Input ▸
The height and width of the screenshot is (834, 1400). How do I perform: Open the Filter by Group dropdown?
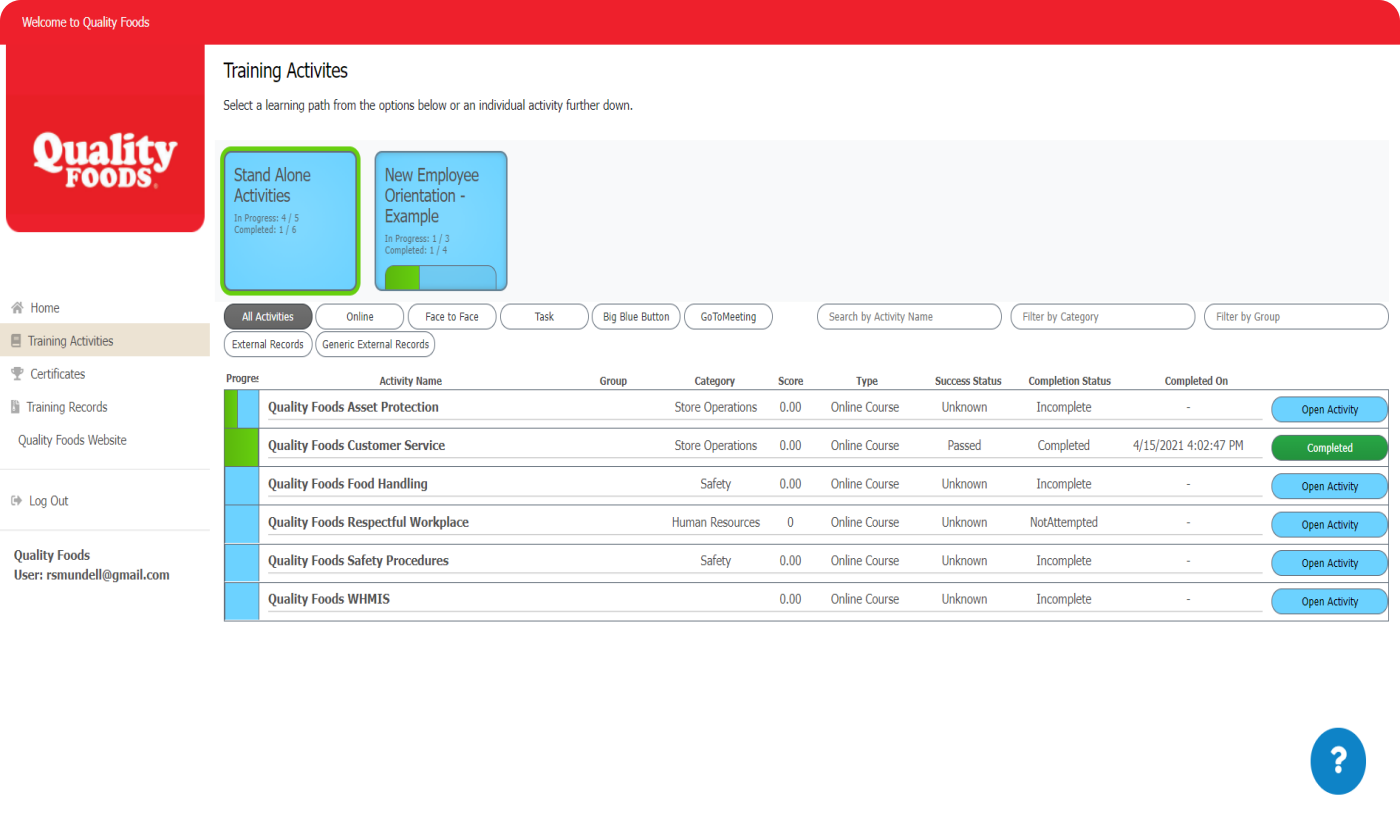1295,317

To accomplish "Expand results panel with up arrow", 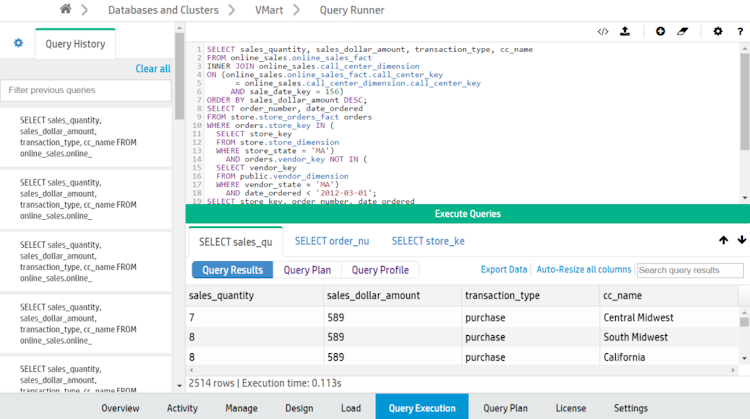I will [724, 240].
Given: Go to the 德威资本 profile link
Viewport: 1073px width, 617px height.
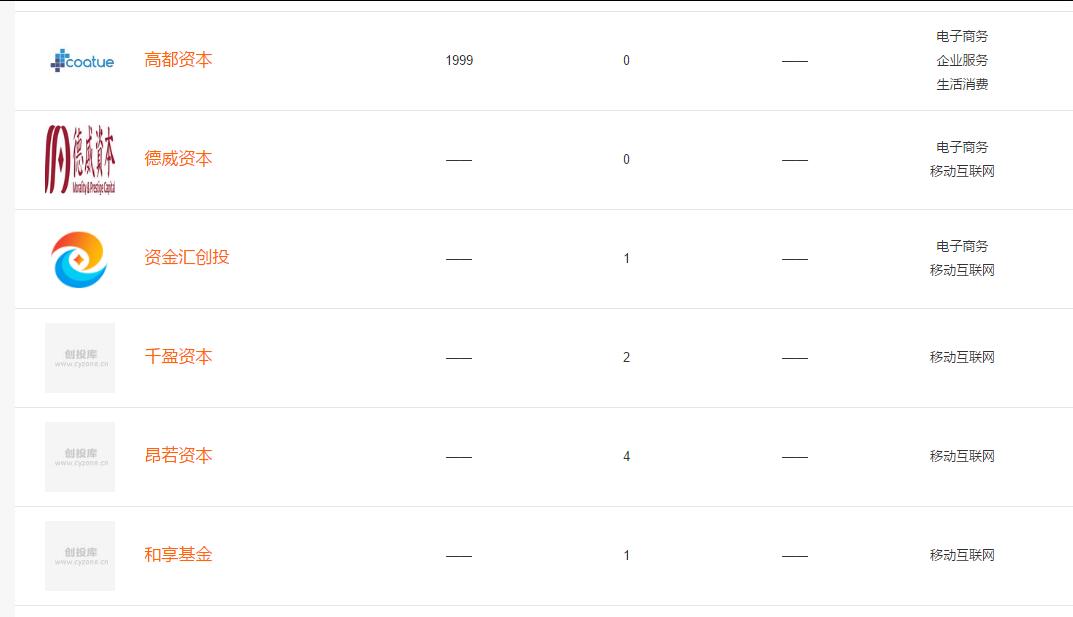Looking at the screenshot, I should click(178, 159).
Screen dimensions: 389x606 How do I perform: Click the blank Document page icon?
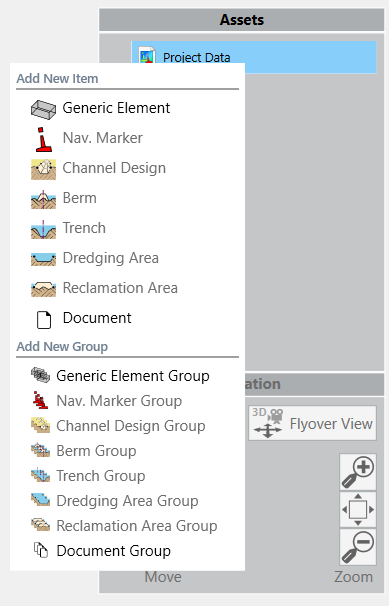[x=44, y=320]
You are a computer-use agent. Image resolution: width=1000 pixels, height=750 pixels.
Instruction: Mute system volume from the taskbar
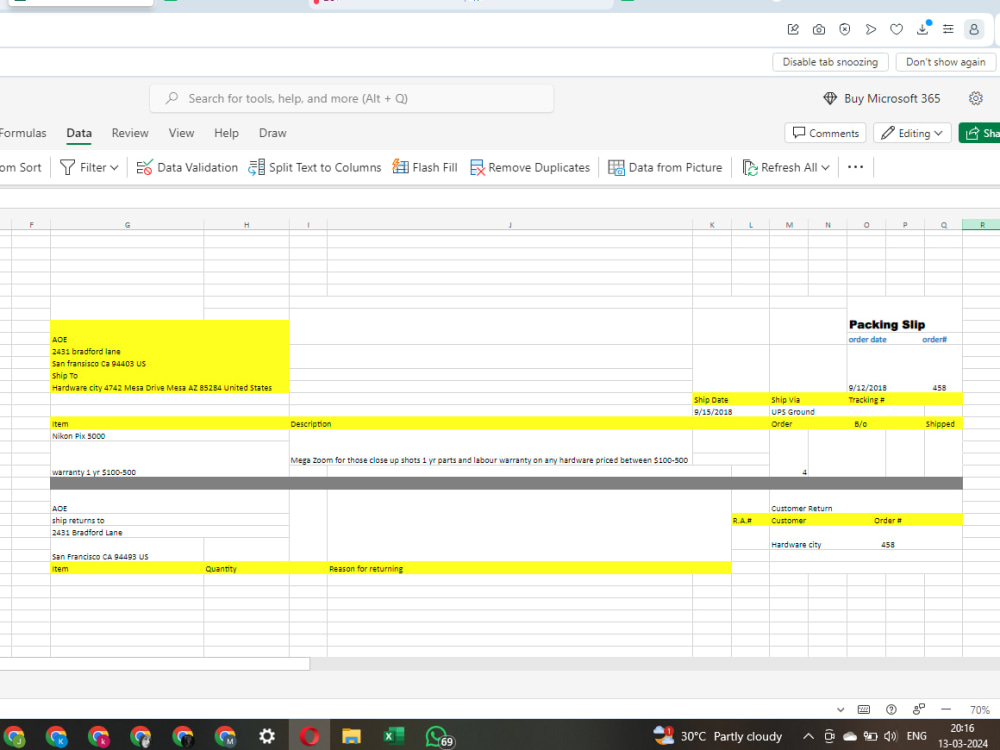pyautogui.click(x=889, y=736)
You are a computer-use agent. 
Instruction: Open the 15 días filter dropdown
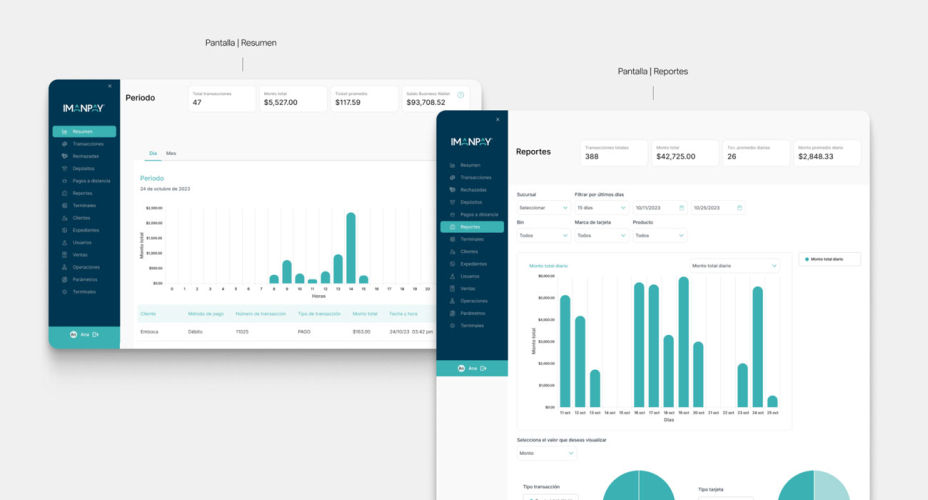(x=601, y=207)
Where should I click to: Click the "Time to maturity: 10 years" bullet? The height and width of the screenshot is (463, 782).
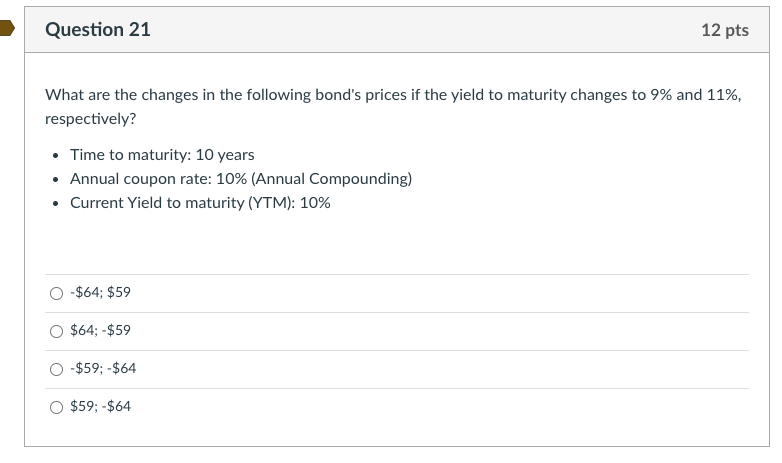tap(162, 155)
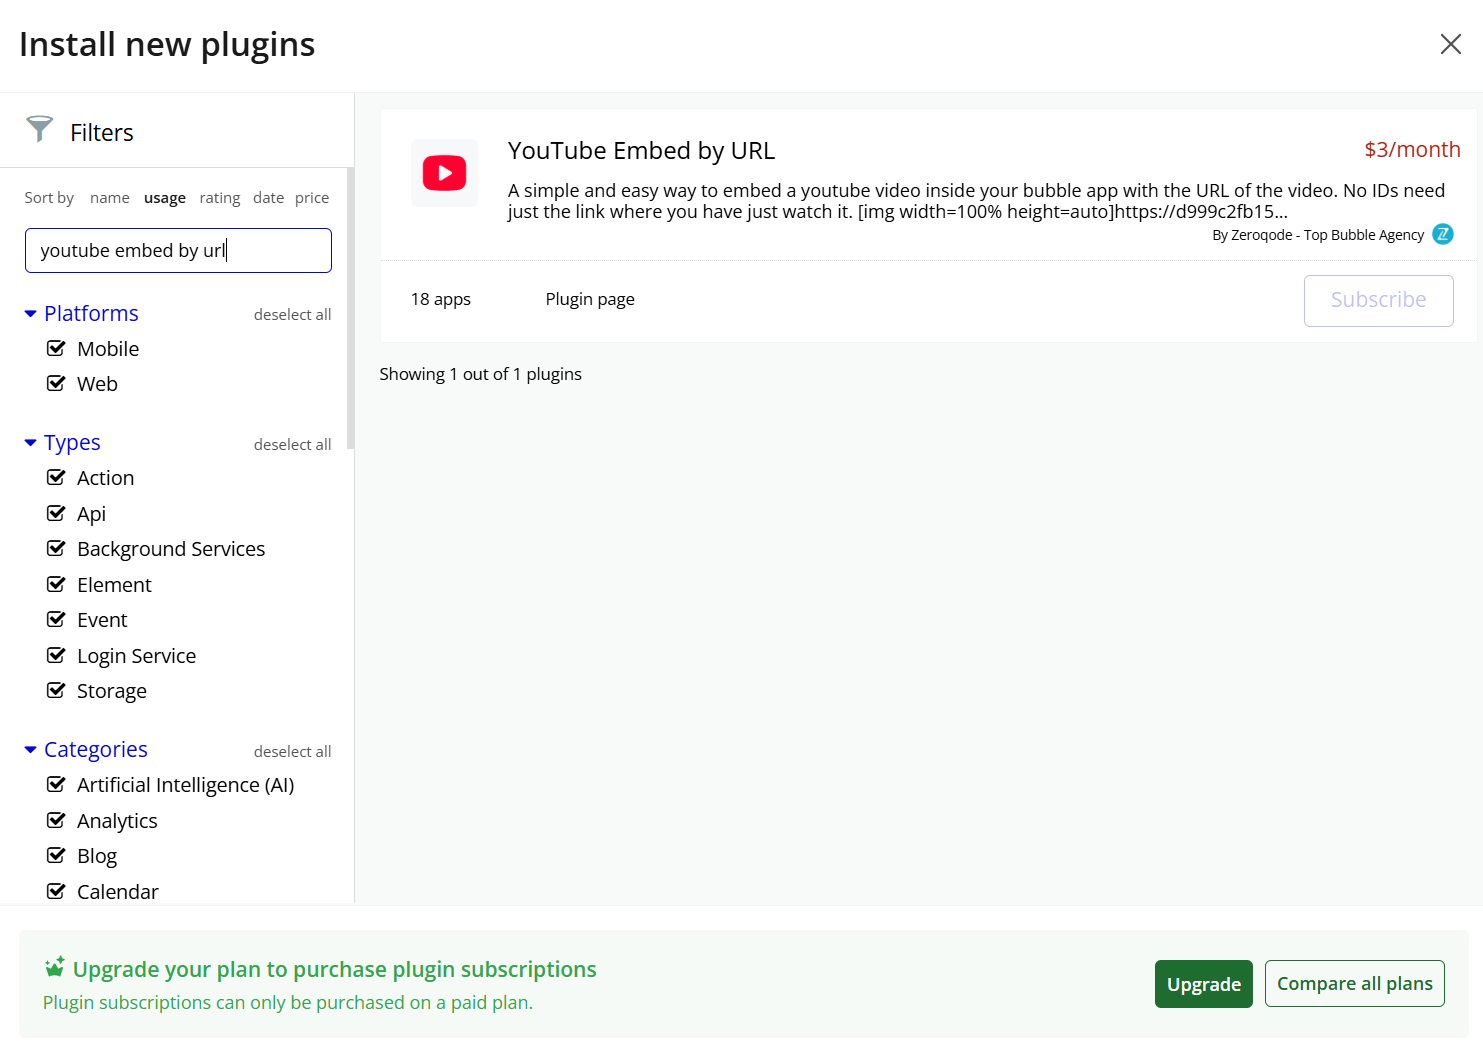Close the Install new plugins dialog

pos(1450,44)
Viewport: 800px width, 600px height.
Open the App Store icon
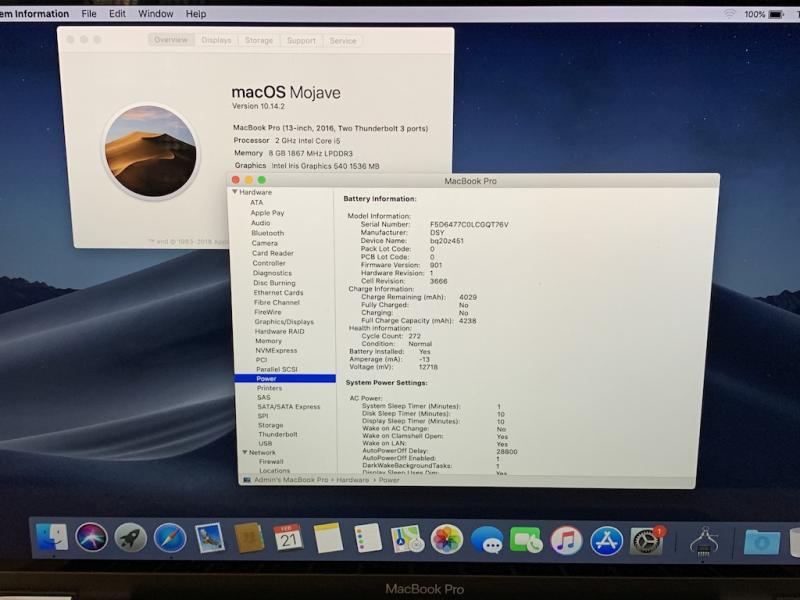pyautogui.click(x=606, y=541)
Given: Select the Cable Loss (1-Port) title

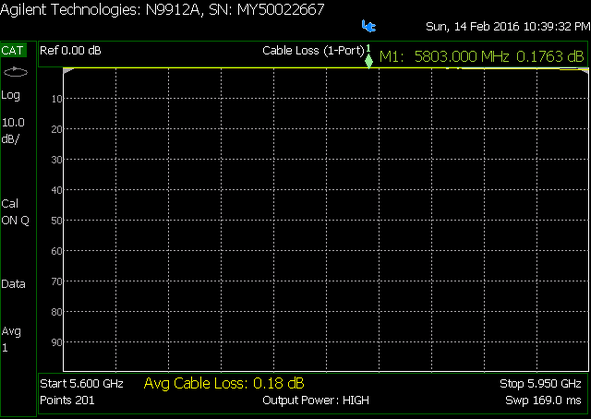Looking at the screenshot, I should (x=313, y=50).
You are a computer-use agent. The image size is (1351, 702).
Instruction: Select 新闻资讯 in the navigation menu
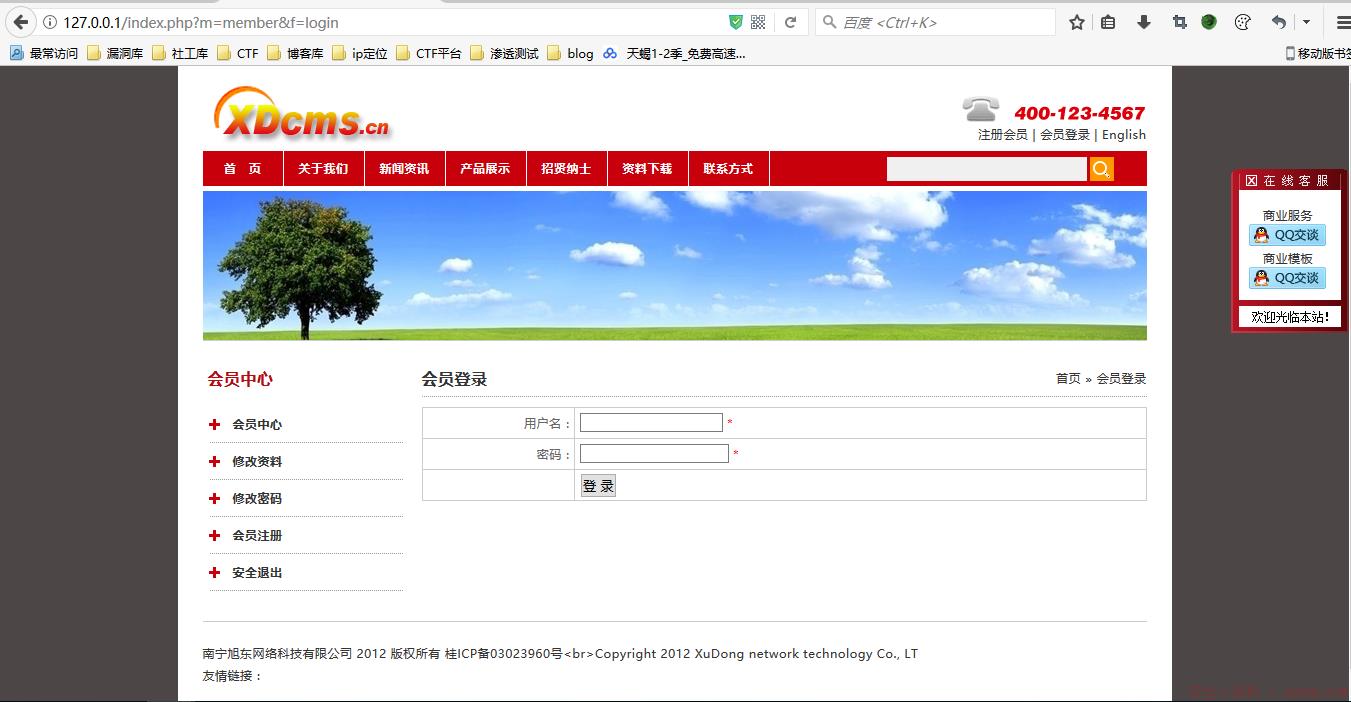[404, 168]
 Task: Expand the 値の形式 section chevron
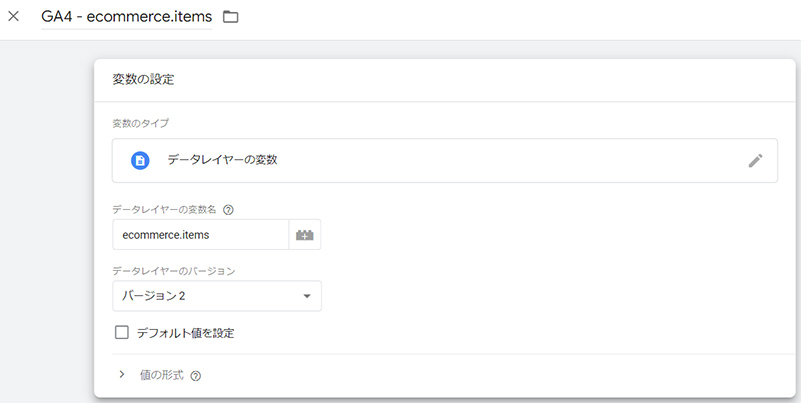[122, 375]
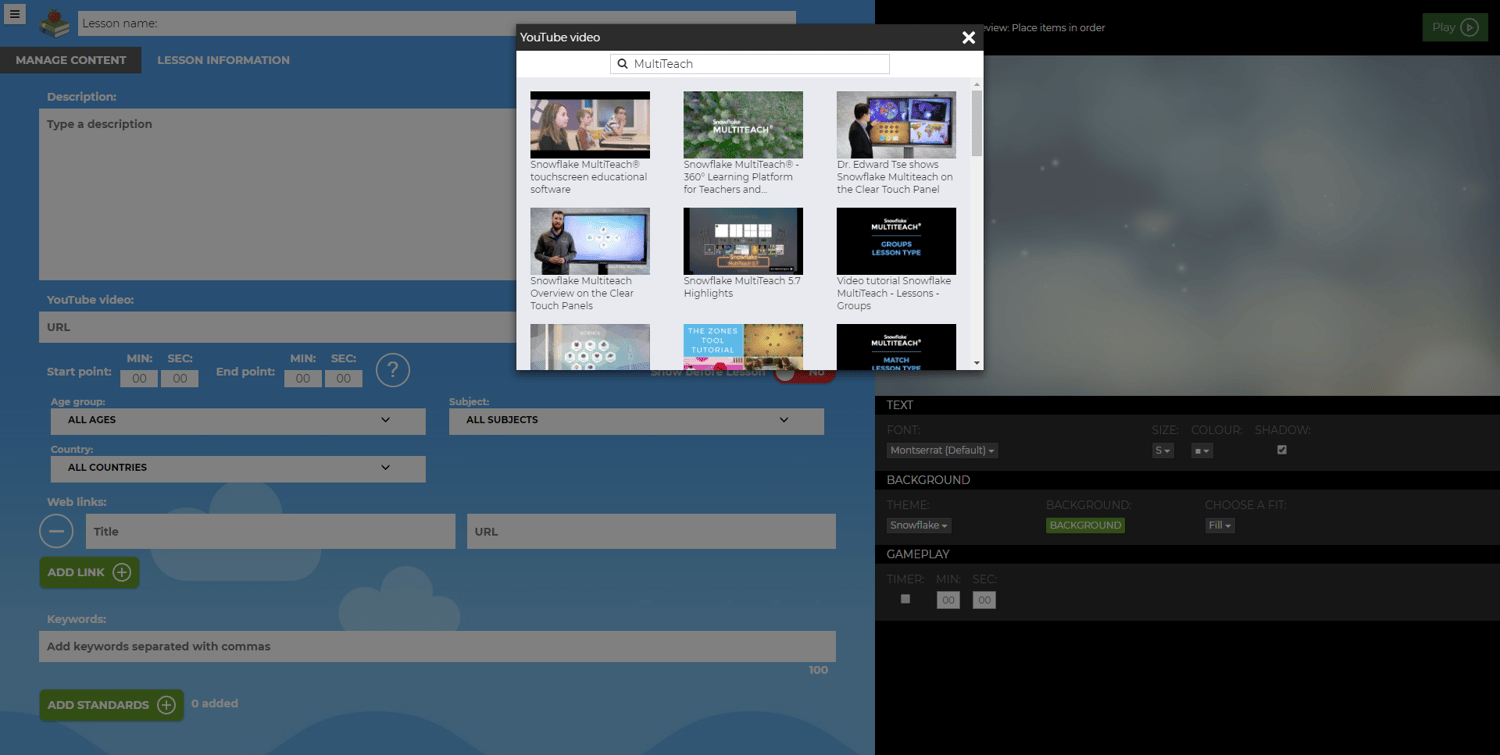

Task ▸ The lines holding the word "agent" are the answer. Find them in the entries and copy them.

Task output ▸
You are a computer-use agent. Image resolution: width=1000 pixels, height=750 pixels.
You are a computer-use agent. 
You are a computer-use agent. The image size is (1351, 702).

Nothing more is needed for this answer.